Many of today’s FIT community—students especially—were toddlers in 2001, or perhaps not yet born. But they grew up in the shadow of the tragedy. They, like the rest of us, may have lost family or family friends in the Twin Towers rubble and may have been affected by our collective longing to understand the unfathomable event that had transpired.
What I remember most poignantly was the way the country was able to forget the differences among us—differences in race, ethnicity, nationality and religion, in order to forge bonds in a common cause. At that moment, as newly vulnerable as we were, we appeared strengthened in our determination not to succumb to the kind of fear and panic that breeds blame and bigotry. It appears now that we were, at the very least, naïve.

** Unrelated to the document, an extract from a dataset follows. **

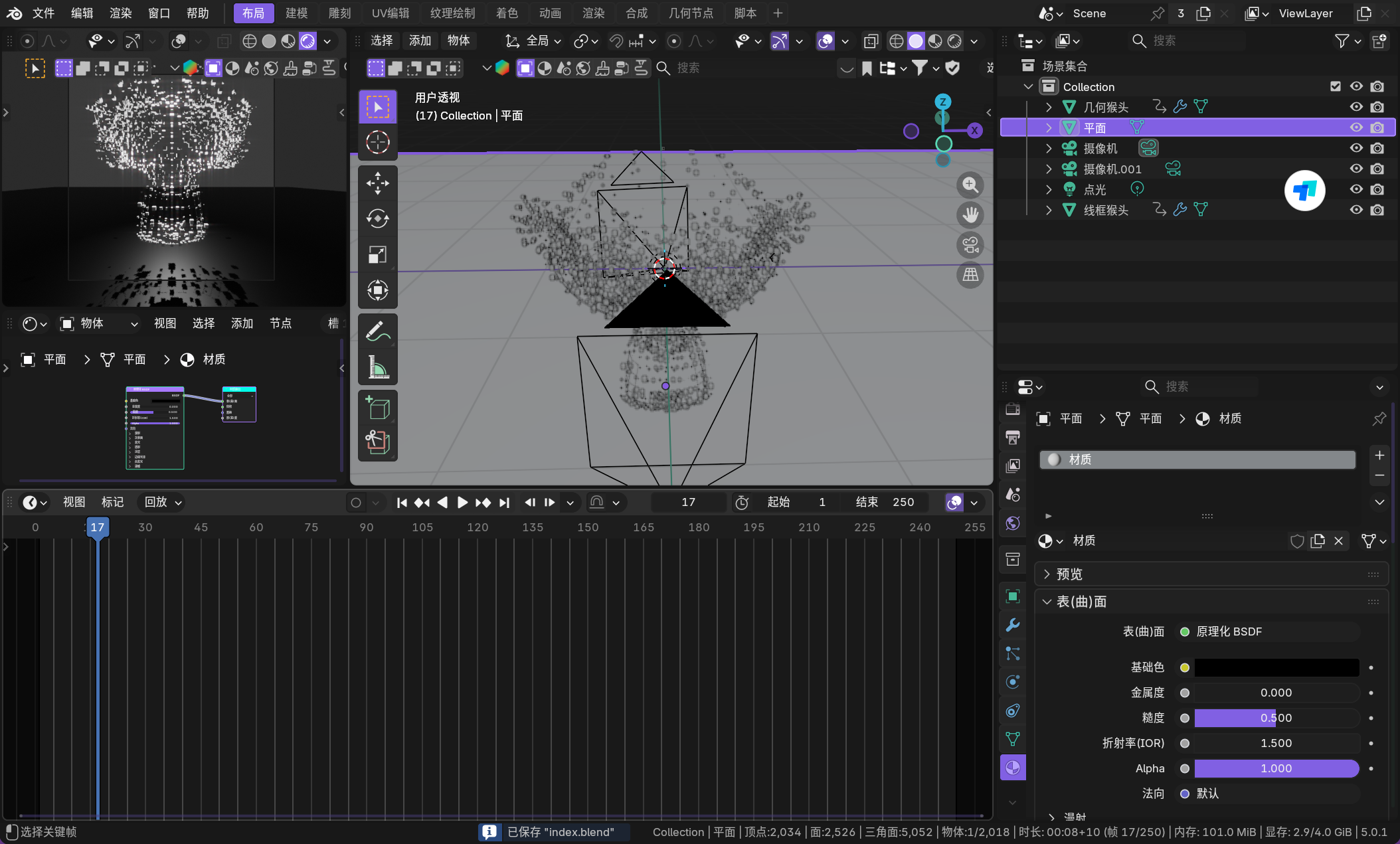
Task: Select the 3D Cursor tool
Action: point(377,142)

As we know too well, over the past very eventful and clamorous two decades we became a nation divided, battling over values, ethics and the very meaning of democracy. Over time, our hope that we could count on that early collective spirit of cooperation and compassion dissipated, leading, too often, to violence and suspicion, conspiracy theories and the kind of domestic terrorism that threatens the core of our democracy. Twenty years later, we are still reeling.

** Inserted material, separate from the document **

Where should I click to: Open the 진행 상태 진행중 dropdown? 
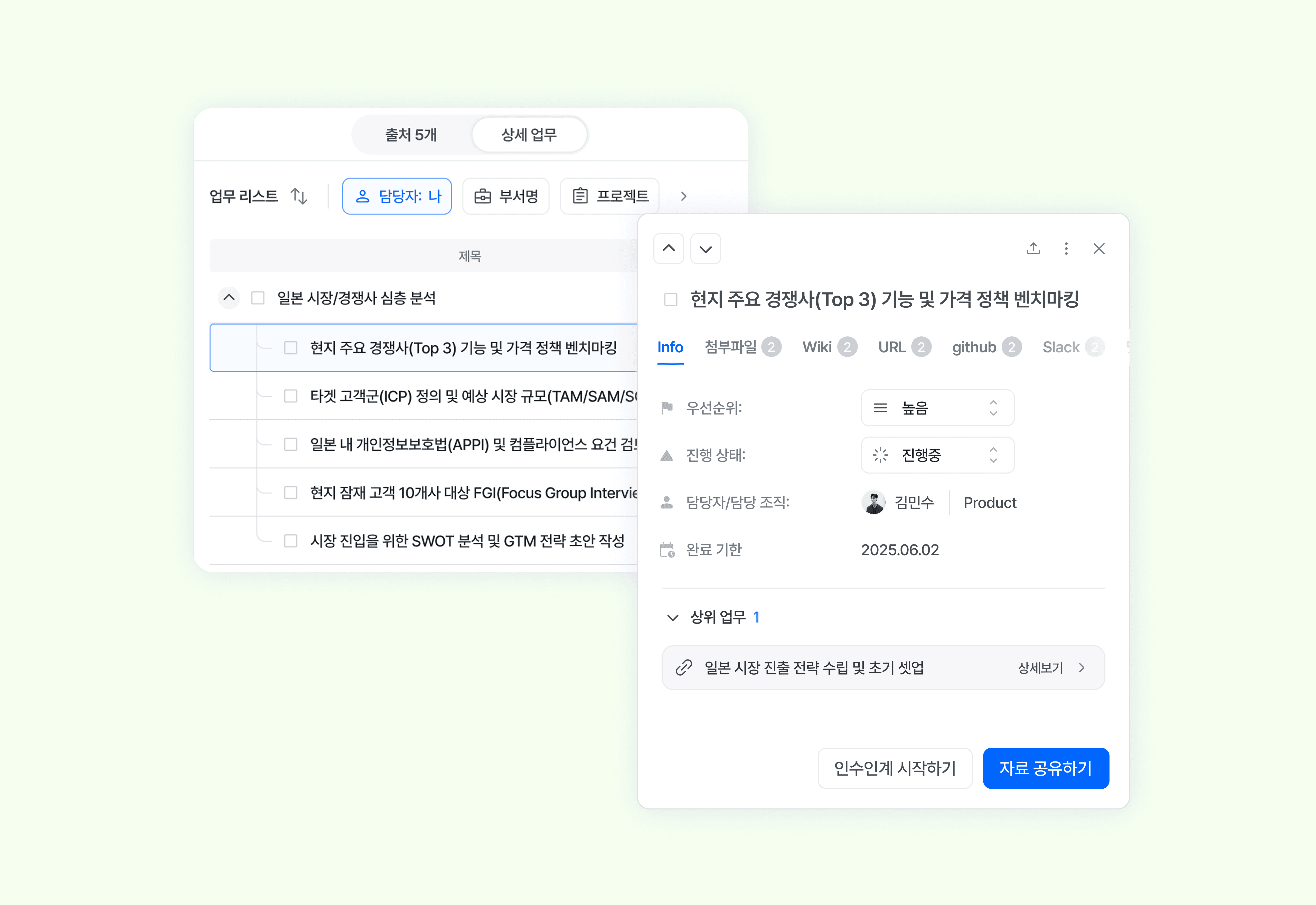[937, 455]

I recognize that these words sound pessimistic. However, I also recognize that the broad sweep of history is made up not only of tyranny, injustice, and cruelty, but also of compassion and courage, kindness and cooperation. And I believe that when we choose to embrace those qualities—there is reason for hope
Perhaps you are familiar with the “Survivor Tree”—the broken, blackened stump with twisted roots now thriving where it fell, 20 years ago, in the wreckage of the Twin Towers. Removed by rescue workers to a nursery in the Bronx, it slowly regained its health and was replanted in 2011 in the soil where it nearly died. If you look at it today, you will see its wounds clearly embedded in its stump—but you will also see an abundance of smooth leafy branches that extend skyward from that stump, a flourishing bower of resilience and renewal. As we commemorate this day, I hope that each of us can take the spirit that the Survivor Tree represents, and help to rekindle the cooperation and compassion that so characterized the days following 9/11, and create a new national narrative going forward, one of strength, unity, and hope.